* Exercise
Read through the listing below, and copy every line where the string "Click" appears.

* Recorded data
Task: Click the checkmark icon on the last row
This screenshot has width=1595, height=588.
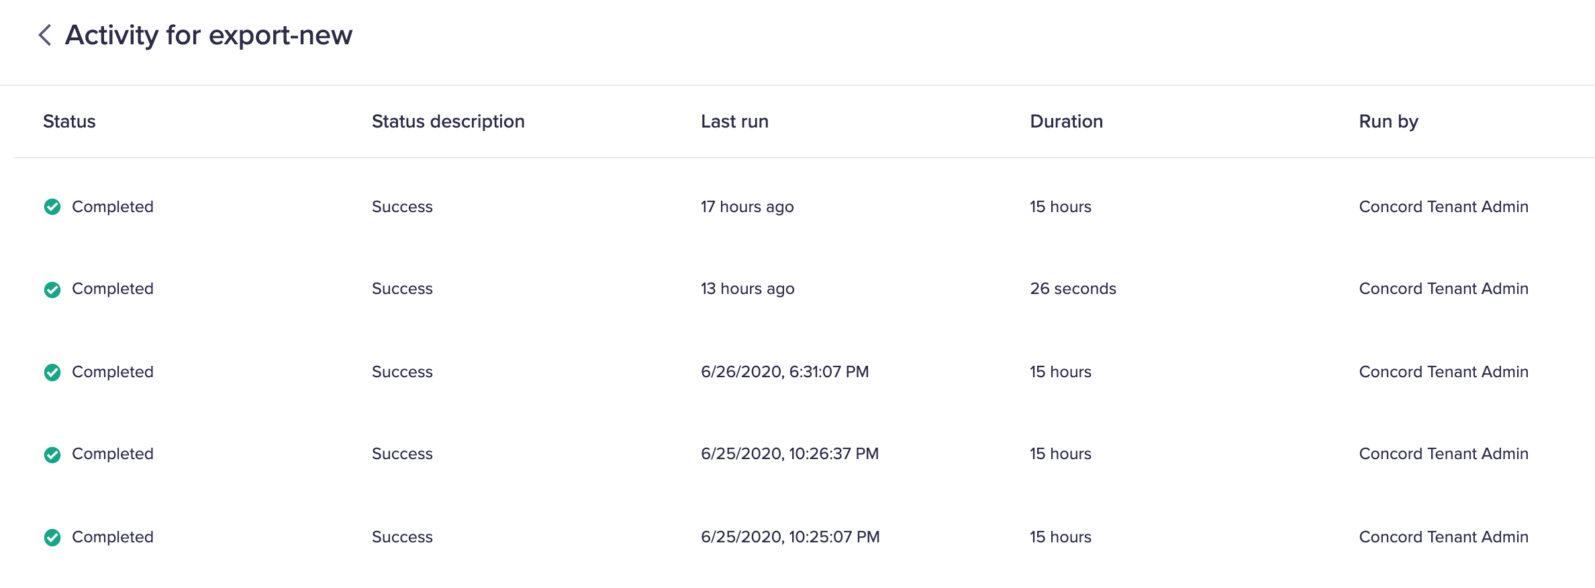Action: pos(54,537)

...

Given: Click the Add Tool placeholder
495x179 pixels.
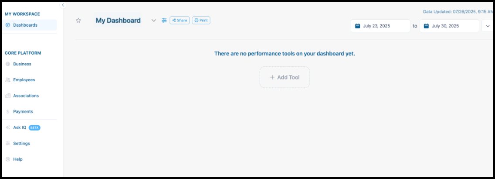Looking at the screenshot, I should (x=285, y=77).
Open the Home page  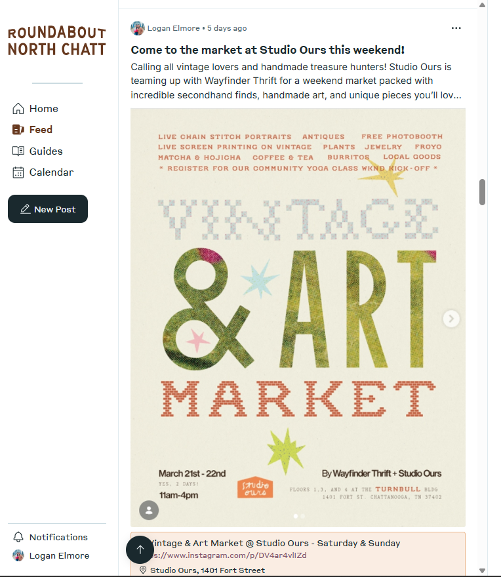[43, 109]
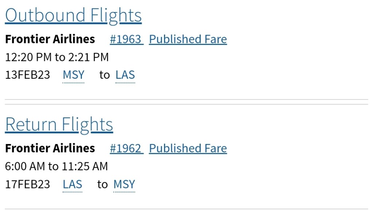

* Solution to this exercise
Task: Click the checkmark icon on the last row
Given: Click the Add Tool placeholder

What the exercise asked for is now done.